Mário de Andrade, no conto
"Tempo da Camisolinha ", da obra Contos Novos, assume um foco
narrativo em primeira pessoa, com narrador participante, que, simultaneamente, é o protagonista da narrativa. A narrativa, por sua vez, é posterior aos fatos: o narrador adulto conta sua experiência infantil.
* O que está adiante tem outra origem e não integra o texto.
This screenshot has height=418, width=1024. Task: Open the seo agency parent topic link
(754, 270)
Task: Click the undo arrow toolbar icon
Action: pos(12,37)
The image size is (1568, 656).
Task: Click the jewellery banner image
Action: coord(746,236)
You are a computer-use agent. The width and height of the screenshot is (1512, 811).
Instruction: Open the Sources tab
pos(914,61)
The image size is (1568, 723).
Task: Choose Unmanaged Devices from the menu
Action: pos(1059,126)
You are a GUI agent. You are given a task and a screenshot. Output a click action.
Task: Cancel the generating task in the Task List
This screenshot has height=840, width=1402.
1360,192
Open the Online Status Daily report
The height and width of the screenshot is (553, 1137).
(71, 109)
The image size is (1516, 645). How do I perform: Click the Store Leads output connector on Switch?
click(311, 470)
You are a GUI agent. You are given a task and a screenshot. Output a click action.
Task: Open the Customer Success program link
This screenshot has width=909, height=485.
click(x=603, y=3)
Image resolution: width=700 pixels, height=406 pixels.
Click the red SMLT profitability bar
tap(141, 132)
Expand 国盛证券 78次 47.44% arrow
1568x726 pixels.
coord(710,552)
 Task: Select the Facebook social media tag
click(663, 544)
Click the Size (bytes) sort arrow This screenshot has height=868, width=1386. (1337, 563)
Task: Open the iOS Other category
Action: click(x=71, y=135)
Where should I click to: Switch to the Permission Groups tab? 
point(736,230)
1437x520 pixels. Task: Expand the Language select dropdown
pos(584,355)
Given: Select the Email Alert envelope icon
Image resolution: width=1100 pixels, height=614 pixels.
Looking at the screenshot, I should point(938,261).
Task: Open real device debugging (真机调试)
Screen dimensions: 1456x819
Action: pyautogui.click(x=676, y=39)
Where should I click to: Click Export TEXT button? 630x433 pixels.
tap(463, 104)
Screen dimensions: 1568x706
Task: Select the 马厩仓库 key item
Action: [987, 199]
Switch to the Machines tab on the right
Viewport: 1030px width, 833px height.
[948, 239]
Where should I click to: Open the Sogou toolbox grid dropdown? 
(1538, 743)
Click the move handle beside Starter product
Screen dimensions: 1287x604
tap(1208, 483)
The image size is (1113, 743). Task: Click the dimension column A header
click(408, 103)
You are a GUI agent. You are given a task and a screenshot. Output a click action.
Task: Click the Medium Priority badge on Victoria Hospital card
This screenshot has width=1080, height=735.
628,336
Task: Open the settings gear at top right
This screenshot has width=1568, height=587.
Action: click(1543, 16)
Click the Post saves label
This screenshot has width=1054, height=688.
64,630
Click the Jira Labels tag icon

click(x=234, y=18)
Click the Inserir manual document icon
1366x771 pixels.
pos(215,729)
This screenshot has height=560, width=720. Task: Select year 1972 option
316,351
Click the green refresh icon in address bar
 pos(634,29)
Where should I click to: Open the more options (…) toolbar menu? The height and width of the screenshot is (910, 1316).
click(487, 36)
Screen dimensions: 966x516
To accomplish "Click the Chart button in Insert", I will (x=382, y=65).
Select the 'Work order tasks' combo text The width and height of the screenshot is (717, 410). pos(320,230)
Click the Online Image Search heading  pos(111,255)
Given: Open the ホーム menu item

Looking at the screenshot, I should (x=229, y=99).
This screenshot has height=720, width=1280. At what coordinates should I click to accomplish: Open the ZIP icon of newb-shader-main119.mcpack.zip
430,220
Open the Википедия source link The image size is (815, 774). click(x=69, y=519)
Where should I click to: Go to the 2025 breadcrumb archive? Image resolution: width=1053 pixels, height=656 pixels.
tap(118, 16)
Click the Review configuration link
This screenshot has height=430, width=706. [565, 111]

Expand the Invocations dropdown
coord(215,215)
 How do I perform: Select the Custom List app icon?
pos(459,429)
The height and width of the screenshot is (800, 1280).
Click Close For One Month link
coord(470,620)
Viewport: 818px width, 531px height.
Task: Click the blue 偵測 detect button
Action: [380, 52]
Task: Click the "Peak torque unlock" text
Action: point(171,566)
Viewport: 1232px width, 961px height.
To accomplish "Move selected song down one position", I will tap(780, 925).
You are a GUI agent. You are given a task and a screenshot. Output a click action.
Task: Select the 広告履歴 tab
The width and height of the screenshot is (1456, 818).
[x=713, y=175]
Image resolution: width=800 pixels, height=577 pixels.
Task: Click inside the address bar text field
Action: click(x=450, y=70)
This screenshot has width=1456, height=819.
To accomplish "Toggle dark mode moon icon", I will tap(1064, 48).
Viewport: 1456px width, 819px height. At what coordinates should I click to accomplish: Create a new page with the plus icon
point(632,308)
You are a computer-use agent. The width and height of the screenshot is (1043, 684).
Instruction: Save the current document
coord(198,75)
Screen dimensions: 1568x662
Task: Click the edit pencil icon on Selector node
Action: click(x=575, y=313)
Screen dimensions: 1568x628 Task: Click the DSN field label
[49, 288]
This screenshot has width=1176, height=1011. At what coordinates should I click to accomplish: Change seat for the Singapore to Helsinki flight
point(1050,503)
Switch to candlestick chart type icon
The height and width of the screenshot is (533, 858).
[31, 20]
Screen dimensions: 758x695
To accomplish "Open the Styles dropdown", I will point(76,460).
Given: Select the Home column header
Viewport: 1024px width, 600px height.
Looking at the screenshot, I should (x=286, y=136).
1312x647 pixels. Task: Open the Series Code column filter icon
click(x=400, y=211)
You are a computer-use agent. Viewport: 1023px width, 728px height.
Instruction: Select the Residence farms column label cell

Apesar de os fatos estarem distantes no tempo,
estão próximos emocionalmente. Para
contá-los, o narrador envolve-se tanto, que assume a
linguagem da criança e expressa suas emoções e interrupções por meio de sinais de
pontuação subjetivos, como reticências e exclamações:
"(...) davam nela, machucavam muito ela,
isto é ... muito eu não queria não, só um bocadinho, que machucassem um pouco, sem
estragar a cara tão linda da pintura, só pra minha madrinha saber que agora que eu tinha a boa sorte,
estava protegido e nem precisava mais dela, tó! ai que saudades das
minhas estrelas-do-mar! (...)"
"(...) eu bem não queria pensar, mas pensava sem querer, deslumbrado, mas a
boa mesmo era a grandona perfeita, que havia de dar mais boa sorte pra aquele
malvado de operário que viera, cachorro! dizer que estava com má sorte! Agora eu tinha que dar pra ele a minha grande, a minha
sublime estrelona-do-mar..."
A apresentação do conflito não é a tradicional, já que, inicialmente, o
narrador não parece ter a preocupação de situar o leitor no tempo e no espaço; não se preocupa em conduzir o texto para que o
leitor o assimile de forma segura.
"A feiúra dos cabelos cortados me
fez mal.": tal colocação não conduz o leitor ao assunto diretamente. Posteriormente,
saberemos que os "cabelos cortados" foram os dele. O narrador parte
de suas próprias experiências; o corte dos cabelos
trouxe-lhe uma "noção prematura de sordidez dos nossos atos"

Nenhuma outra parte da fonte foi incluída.